===== Teks yang ditampilkan

Memang masing-masing daerah tidak bisa disamakan dalam hal potensi, baik potensi alam potensi budaya, maupun potensi sumber daya manusianya. Namun penyadaran terhadap potensi yang dipunyai, lalu kemudian mengelolanya hingga mendapatkan hasil maksimal, adalah penting dan tidak ada salahnya kalau kita menengok pada daerah sebelah. Dalam hal ini, keberhasilan pengolahan sosok Gus Dur sebagai salah satu ikon Jombang, patut diapresiasi.
Diam-diam saya membayangkan menonton ludruk yang mnggunakan iringan  musik pop, jazz, blues, country, atau musik klasik. Pasti menjadi tontonan yang banyak dinanti. Membayangkan mendengarkan kampanye seorang calon kepala dearah  dengan berpakain besut, lalu dalam orasinya dia selipi dengan parik’an dan sanepan. Membayangkan Kyai-Kyai pesantren berceramah memberikan pencerahan terhadap fenomena di masyarakat, dengan mengutip data-data yang ia dapat dari Badan Pusat Statistik (BPS) Kabupaten, atau dari data-data yang lainnya, tidak melulu hanya mengutip dalil. Alangkah fantastiknya.

==========
===== Catatan tugas

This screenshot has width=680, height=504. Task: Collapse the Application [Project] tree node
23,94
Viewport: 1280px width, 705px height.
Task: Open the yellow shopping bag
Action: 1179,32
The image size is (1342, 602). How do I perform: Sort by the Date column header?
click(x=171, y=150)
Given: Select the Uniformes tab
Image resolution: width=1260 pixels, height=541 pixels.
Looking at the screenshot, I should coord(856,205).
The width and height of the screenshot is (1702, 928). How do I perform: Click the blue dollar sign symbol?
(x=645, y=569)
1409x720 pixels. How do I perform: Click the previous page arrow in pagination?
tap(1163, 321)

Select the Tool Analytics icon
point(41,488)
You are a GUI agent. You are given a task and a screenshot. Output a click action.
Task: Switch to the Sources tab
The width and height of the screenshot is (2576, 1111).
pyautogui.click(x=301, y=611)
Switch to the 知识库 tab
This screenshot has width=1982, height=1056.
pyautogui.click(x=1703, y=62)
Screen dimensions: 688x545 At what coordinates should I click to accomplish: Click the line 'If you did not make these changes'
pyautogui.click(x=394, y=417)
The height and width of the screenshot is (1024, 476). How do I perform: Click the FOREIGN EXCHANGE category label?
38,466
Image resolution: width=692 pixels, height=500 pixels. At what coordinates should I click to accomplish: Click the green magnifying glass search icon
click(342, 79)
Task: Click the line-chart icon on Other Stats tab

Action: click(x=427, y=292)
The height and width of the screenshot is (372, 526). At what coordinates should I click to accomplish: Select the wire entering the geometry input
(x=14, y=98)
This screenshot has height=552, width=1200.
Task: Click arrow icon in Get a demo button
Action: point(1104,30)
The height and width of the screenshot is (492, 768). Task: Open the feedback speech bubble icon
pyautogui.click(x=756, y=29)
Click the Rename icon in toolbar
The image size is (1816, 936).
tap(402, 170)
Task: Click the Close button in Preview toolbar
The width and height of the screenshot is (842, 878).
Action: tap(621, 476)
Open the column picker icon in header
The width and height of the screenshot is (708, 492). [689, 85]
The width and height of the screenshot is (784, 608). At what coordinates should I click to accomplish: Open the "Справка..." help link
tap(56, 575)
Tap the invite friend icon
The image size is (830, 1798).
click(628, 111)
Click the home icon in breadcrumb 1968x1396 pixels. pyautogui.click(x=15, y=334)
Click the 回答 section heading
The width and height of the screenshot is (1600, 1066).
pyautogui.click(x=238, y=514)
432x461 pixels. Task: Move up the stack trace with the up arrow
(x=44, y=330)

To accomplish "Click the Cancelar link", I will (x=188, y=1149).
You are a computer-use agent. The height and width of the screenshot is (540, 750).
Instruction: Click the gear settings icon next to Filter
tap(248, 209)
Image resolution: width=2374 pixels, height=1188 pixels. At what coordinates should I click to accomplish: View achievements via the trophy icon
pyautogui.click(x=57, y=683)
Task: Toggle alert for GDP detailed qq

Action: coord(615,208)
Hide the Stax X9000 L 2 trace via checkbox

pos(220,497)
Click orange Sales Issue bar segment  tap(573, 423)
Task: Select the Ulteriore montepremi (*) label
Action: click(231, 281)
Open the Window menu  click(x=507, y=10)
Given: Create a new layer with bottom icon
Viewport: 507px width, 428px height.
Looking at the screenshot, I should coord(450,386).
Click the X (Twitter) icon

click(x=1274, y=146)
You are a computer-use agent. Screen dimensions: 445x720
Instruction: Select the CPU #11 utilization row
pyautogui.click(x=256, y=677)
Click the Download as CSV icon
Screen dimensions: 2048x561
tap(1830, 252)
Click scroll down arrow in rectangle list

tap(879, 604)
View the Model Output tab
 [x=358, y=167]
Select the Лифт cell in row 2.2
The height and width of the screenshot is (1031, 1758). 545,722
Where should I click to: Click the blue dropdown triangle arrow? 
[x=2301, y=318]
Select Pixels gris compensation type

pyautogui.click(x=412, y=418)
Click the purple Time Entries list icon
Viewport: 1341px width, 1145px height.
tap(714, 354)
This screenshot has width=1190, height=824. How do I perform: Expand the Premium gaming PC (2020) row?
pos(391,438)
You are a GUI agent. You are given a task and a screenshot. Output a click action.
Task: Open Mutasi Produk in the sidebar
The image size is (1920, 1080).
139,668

==========

> **Petunjuk**:
a) Perbarui catatan mulai dari baris yang memuat "Given: Create a new layer with bottom icon" sampai akhir catatan dengan mengganti "Mutasi Produk" menjadi "Mutasi Barang". Tulis ulang hanya baris-baris tersebut, dan biarkan bagian lainnya tetap sama.
b) Teruskan esai tentang pengelolaan potensi daerah ini mulai dari kalimat sesudah "Alangkah fantastiknya."
Teks dan catatan tersebut sama sekali tidak berkaitan.

> **Jawaban berurutan**:
a)
Given: Create a new layer with bottom icon
Viewport: 507px width, 428px height.
Looking at the screenshot, I should coord(450,386).
Click the X (Twitter) icon

click(x=1274, y=146)
You are a computer-use agent. Screen dimensions: 445x720
Instruction: Select the CPU #11 utilization row
pyautogui.click(x=256, y=677)
Click the Download as CSV icon
Screen dimensions: 2048x561
tap(1830, 252)
Click scroll down arrow in rectangle list

tap(879, 604)
View the Model Output tab
 [x=358, y=167]
Select the Лифт cell in row 2.2
The height and width of the screenshot is (1031, 1758). 545,722
Where should I click to: Click the blue dropdown triangle arrow? 
[x=2301, y=318]
Select Pixels gris compensation type

pyautogui.click(x=412, y=418)
Click the purple Time Entries list icon
Viewport: 1341px width, 1145px height.
tap(714, 354)
This screenshot has width=1190, height=824. How do I perform: Expand the Premium gaming PC (2020) row?
pos(391,438)
You are a GUI agent. You are given a task and a screenshot. Output a click action.
Task: Open Mutasi Barang in the sidebar
The image size is (1920, 1080).
139,668

b)
Saya membayangkan bahwa Islam tidak hanya di pesantren-pesantren, atau di masjid-masjid, tapi Islam juga hadir di pemerintahan, di sekolah-sekolah, di pusat-pusat hiburan rayat, di pertokoan, di pom bensin, di terminal, dan di tempat-tempat lain. Sehingga kesantrian kota Jombang, bukan hanya karena kuantitas jumlah santri, tapi juga kualitas kehidupannya. Sebab kalau hanya ditentukan kuantitas jumlah santri maka di pasuruan, di Gresik, bahkan di Brebes juga banyak pesantren yng mempunyai ribuan santri.
Saya membayangkan apa lagi ya…..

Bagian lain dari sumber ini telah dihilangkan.